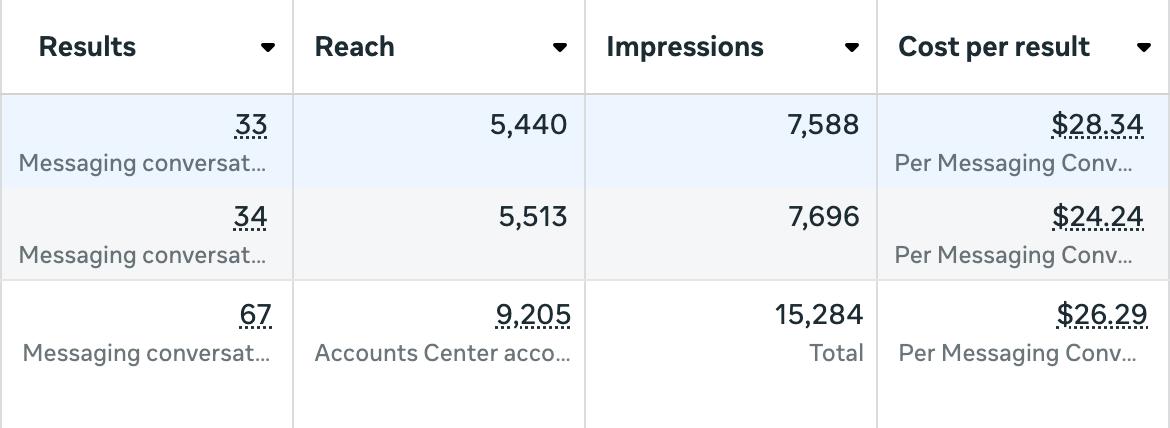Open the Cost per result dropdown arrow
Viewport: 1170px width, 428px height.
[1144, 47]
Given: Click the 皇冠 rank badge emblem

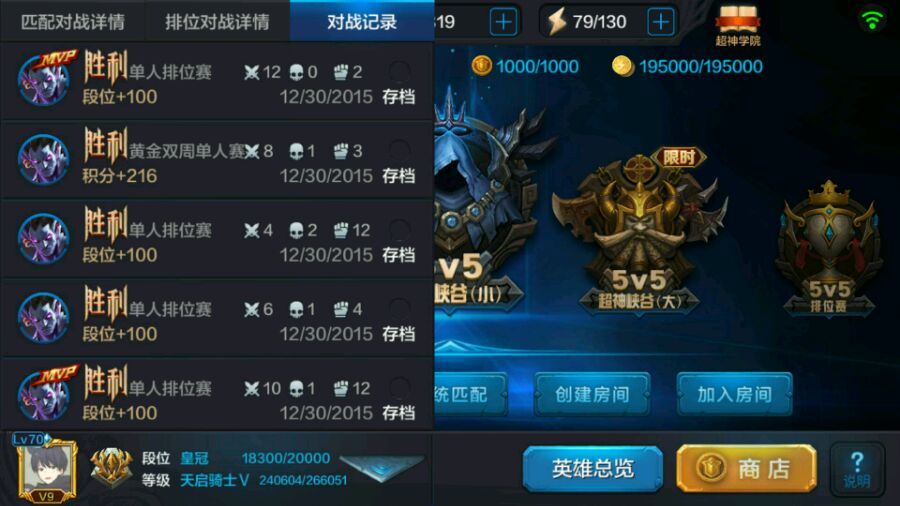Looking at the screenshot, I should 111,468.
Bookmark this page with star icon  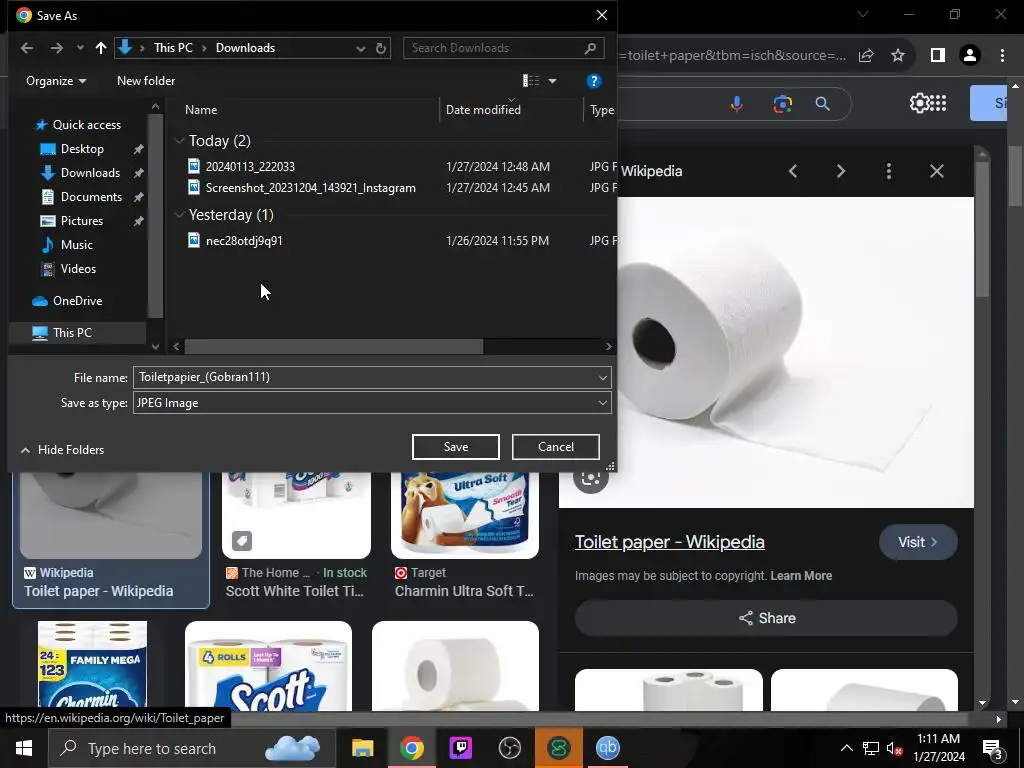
-.-.-
YOUR INSTRUCTIONS: Copy out the records above word for word, leaving out the pictures.

SOLUTION TO THIS PROBLEM:
Open the Cost per result dropdown arrow
Viewport: 1170px width, 428px height.
[1144, 47]
Given: Click the 皇冠 rank badge emblem

Looking at the screenshot, I should 111,468.
Bookmark this page with star icon  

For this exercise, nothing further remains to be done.